The Calgary, Alberta company said it entered into an agreement to acquire all of the issued and outstanding common shares of Artek, also based in Calgary, on the basis of 0.34 of a Kelt common share for each Artek common share. The acquisition will be effected by way of a statutory plan of arrangement.

The acquisition includes the assumption of an estimated C$89.5 million (US$71.1 million) of net debt as of Feb. 20, and estimated associated transaction costs of about C$5.6 million (US$4.4 million).

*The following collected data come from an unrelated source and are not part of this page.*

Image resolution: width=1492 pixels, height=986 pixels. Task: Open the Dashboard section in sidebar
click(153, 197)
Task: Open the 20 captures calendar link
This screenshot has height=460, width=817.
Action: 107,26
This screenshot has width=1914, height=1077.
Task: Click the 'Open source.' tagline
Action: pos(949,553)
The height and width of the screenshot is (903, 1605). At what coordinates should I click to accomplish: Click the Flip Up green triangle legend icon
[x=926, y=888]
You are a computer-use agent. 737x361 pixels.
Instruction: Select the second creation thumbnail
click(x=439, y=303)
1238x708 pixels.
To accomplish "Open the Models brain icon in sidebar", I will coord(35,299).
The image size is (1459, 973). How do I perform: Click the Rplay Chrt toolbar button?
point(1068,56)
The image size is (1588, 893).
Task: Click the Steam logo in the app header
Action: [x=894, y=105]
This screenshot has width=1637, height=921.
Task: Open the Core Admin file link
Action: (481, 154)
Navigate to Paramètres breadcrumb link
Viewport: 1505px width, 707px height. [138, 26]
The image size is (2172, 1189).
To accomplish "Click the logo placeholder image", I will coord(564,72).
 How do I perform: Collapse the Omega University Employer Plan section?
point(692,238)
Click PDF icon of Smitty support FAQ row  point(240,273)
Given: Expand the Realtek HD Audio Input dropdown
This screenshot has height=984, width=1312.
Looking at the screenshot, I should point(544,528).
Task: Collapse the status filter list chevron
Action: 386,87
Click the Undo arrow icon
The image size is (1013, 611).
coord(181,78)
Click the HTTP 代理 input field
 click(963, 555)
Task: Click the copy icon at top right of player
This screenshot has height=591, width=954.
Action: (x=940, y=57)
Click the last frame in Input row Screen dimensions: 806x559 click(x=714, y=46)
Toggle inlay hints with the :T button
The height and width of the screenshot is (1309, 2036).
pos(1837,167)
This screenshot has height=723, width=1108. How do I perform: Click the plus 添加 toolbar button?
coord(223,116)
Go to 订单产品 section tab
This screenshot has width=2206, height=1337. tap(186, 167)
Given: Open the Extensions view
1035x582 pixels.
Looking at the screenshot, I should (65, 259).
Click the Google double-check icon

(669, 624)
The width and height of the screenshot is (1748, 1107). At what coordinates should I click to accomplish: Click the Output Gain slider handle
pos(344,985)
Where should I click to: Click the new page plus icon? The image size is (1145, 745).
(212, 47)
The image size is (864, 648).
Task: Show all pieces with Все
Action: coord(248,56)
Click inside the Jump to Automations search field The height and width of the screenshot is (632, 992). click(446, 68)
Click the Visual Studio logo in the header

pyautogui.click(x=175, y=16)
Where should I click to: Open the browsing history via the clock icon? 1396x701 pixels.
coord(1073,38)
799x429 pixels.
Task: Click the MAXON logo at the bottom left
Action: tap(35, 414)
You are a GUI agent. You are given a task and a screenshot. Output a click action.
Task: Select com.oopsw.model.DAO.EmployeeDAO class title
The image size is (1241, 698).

The acquisition of Artek consolidates the majority of Kelt's land acreage in its Inga-Fireweed-Stoddart, British Columbia core area to 100%, which is consistent with the company's strategy to operate and control all of its major core exploration and development prospects.

Highlights:

  • Land holdings of 262,254 net acres, of which 202,967 net acres were undeveloped, as of Dec. 31;
  • Production of 5,400 boe/d for January;
  • Proved eserves of 24 million barrels of oil equivalent (MMboe) and proved plus probable reserves of 46.4 MMboe, as of Dec. 31;
  • The Artek acquisition will be accretive to existing Kelt shareholders on a reserves per share, production per share, funds from operations per share and net asset value per share basis; and
  • Acquisition cost, including future development capital costs and estimated associated transaction costs, is $20.46/boe for proved reserves and $12.89/boe for proved plus probable reserves.

In addition, Kelt will gain 100% ownership in key infrastructure including compression facilities and pipelines in the area. The net present value of Artek's Inga-Fireweed-Stoddart reserves at Dec. 31 represented about 90% of Artek's total corporate reserves value.

Completion of the arrangement is anticipated to occur by April 16.